Work instructions: The records below need copying. Match each line exactly.

Records to use:
▬▬▬▬▬▬

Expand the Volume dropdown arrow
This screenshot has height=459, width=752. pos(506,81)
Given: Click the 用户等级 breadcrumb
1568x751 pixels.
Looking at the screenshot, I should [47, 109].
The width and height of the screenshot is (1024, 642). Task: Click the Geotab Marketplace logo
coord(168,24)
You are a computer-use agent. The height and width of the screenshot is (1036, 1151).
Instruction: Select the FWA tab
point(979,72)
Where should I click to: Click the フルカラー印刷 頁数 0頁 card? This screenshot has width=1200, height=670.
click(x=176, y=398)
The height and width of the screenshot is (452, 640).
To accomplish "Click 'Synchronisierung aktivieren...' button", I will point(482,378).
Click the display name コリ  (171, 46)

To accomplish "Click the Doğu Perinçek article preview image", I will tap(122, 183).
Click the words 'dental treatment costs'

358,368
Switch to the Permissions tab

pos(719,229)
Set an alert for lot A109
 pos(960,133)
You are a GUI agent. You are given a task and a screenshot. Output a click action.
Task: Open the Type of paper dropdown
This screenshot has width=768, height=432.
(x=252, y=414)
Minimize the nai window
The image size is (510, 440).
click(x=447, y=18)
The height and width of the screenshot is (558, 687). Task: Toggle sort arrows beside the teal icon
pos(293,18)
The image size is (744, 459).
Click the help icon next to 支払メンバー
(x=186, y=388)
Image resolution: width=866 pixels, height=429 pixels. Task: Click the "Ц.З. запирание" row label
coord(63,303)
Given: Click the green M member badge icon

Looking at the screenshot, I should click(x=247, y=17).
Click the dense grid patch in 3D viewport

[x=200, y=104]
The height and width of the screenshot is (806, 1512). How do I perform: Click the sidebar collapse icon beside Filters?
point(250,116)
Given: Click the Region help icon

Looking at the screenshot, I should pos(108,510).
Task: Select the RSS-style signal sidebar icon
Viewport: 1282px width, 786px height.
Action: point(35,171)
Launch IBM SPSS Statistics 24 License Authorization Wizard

▬▬▬▬▬▬

Answer section:
Expand the Volume dropdown arrow
This screenshot has height=459, width=752. pos(506,81)
Given: Click the 用户等级 breadcrumb
1568x751 pixels.
Looking at the screenshot, I should [47, 109].
The width and height of the screenshot is (1024, 642). Task: Click the Geotab Marketplace logo
coord(168,24)
You are a computer-use agent. The height and width of the screenshot is (1036, 1151).
Instruction: Select the FWA tab
point(979,72)
Where should I click to: Click the フルカラー印刷 頁数 0頁 card? This screenshot has width=1200, height=670.
click(x=176, y=398)
The height and width of the screenshot is (452, 640).
To accomplish "Click 'Synchronisierung aktivieren...' button", I will point(482,378).
Click the display name コリ  (171, 46)

To accomplish "Click the Doğu Perinçek article preview image", I will tap(122, 183).
Click the words 'dental treatment costs'

358,368
Switch to the Permissions tab

pos(719,229)
Set an alert for lot A109
 pos(960,133)
You are a GUI agent. You are given a task and a screenshot. Output a click action.
Task: Open the Type of paper dropdown
This screenshot has width=768, height=432.
(x=252, y=414)
Minimize the nai window
The image size is (510, 440).
click(x=447, y=18)
The height and width of the screenshot is (558, 687). Task: Toggle sort arrows beside the teal icon
pos(293,18)
The image size is (744, 459).
Click the help icon next to 支払メンバー
(x=186, y=388)
Image resolution: width=866 pixels, height=429 pixels. Task: Click the "Ц.З. запирание" row label
coord(63,303)
Given: Click the green M member badge icon

Looking at the screenshot, I should click(x=247, y=17).
Click the dense grid patch in 3D viewport

[x=200, y=104]
The height and width of the screenshot is (806, 1512). How do I perform: Click the sidebar collapse icon beside Filters?
point(250,116)
Given: Click the Region help icon

Looking at the screenshot, I should pos(108,510).
Task: Select the RSS-style signal sidebar icon
Viewport: 1282px width, 786px height.
Action: point(35,171)
Launch IBM SPSS Statistics 24 License Authorization Wizard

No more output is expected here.